* [Exercise prompt]:
Give the number of lines in the records below that include the word "computer", and add nothing to it.

(Data in this exercise)

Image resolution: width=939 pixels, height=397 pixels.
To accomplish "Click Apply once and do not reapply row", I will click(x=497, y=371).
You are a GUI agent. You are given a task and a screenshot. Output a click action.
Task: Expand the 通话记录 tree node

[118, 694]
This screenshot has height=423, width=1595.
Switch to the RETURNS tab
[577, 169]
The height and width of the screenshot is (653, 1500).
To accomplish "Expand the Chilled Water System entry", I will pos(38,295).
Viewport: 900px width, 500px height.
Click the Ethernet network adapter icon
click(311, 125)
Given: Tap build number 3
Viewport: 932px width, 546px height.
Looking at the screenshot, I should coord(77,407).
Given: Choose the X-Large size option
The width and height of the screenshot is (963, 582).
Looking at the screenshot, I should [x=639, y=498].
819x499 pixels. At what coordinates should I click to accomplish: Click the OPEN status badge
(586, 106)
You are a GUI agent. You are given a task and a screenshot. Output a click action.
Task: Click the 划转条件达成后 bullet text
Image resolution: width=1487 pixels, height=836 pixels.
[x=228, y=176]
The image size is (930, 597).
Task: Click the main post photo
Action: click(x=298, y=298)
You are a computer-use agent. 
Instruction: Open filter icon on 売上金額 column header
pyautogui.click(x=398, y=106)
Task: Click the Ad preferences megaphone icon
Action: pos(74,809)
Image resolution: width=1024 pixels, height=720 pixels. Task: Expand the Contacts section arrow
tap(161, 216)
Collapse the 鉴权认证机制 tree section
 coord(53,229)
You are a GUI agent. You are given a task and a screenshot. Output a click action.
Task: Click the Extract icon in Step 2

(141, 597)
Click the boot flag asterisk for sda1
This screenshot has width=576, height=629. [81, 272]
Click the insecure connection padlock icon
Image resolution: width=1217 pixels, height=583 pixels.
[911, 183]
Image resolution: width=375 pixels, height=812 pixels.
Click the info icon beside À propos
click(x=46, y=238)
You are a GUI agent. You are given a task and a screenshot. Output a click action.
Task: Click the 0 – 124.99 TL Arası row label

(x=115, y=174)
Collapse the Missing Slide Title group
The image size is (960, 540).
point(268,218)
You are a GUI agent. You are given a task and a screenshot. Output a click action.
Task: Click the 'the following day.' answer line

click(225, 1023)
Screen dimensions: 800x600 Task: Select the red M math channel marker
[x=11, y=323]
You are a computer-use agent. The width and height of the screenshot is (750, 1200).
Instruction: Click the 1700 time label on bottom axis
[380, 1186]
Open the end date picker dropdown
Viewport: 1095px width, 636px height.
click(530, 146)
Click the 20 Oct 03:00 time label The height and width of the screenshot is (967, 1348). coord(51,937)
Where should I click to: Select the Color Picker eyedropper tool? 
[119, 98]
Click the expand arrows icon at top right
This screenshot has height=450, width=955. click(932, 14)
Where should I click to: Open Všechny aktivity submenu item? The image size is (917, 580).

(End Data in this exercise)

* [Answer to the exercise]:
2